Far pagare chi rischia

La lezione di due anni fa sembra non sia servita a nulla: le grandi banche e i fondi speculativi hanno preso di mira i titoli di Stato di Grecia e Portogallo.

La lezione di due anni fa sembra non sia servita a nulla: le grandi banche e i fondi speculativi hanno preso di mira i titoli di Stato di Grecia e Portogallo che hanno difficoltà a restituire le emissioni in scadenza, vendendone allo scoperto, senza possederli, per farne crollare il valore e poi acquistarli con un guadagno, scommettendo sul fatto che gli altri Stati europei non saranno per sempre solidali. Operano così senza tenere conto che spesso quegli Stati si sono indebitati per salvare le loro banche dallo tsunami finanziario del 2008 da loro provocato; un comportamento cinico, un “azzardo morale” di chi pretende di guadagnare senza produrre alcunché, scommettendo sul prezzo futuro dei titoli di Stato dei Paesi deboli e assicurandosi contro i rischi delle loro operazioni, sottoscrivendo cds, credit default swaps.

 

Ciascuno è libero di rischiare i propri soldi come vuole, ma nella finanza non si vuole rischiare: la banca che sottoscriverà il cds assicurando il rischio della prima, a sua volta si assicurerà con un’altra condividendo parte del premio ricevuto, magari rendendosi disponibile ad assicurare a sua volta la sua assicuratrice in un’operazione simile. Si crea così una complessa ragnatela di rapporti tra banche: se una di queste fallisse, tutte le altre cadrebbero come birilli. Ma, dato che in questo intreccio sono coinvolti istituti che non si possono lasciar fallire per non bloccare il sistema economico, alla fine i veri garanti dei rischi saranno gli Stati, cioè noi contribuenti.

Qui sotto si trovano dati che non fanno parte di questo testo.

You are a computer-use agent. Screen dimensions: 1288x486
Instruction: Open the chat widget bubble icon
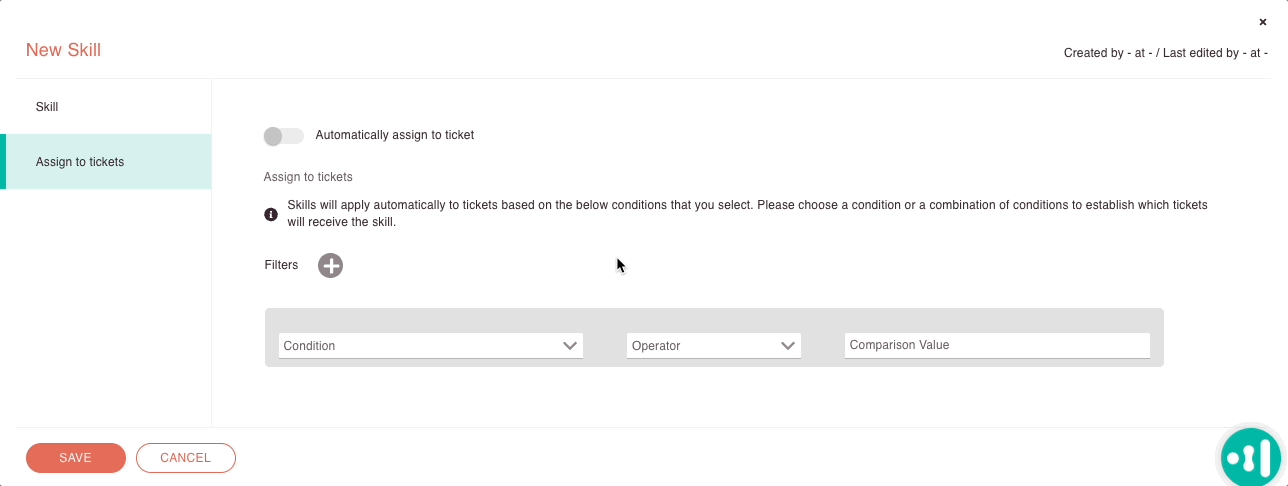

Allora se chi davvero risarcisce i danni sono gli Stati, perché i premi dei cds non sono soggetti ad iva, cioè ad una imposta di almeno il 20 per cento? Dato che i crediti che sono assicurati per questa via sono per oltre i 40 mila miliardi di dollari, gli Stati potrebbero recuperare da 150 a 200 miliardi di dollari l’anno, utili a ridurre il debito pubblico senza dover aumentare le imposte sui cittadini oppure ridurre le spese per la ricerca, la formazione e l’assistenza sociale. Per evitare scappatoie questa decisione dovrebbe essere concertata a livello internazionale.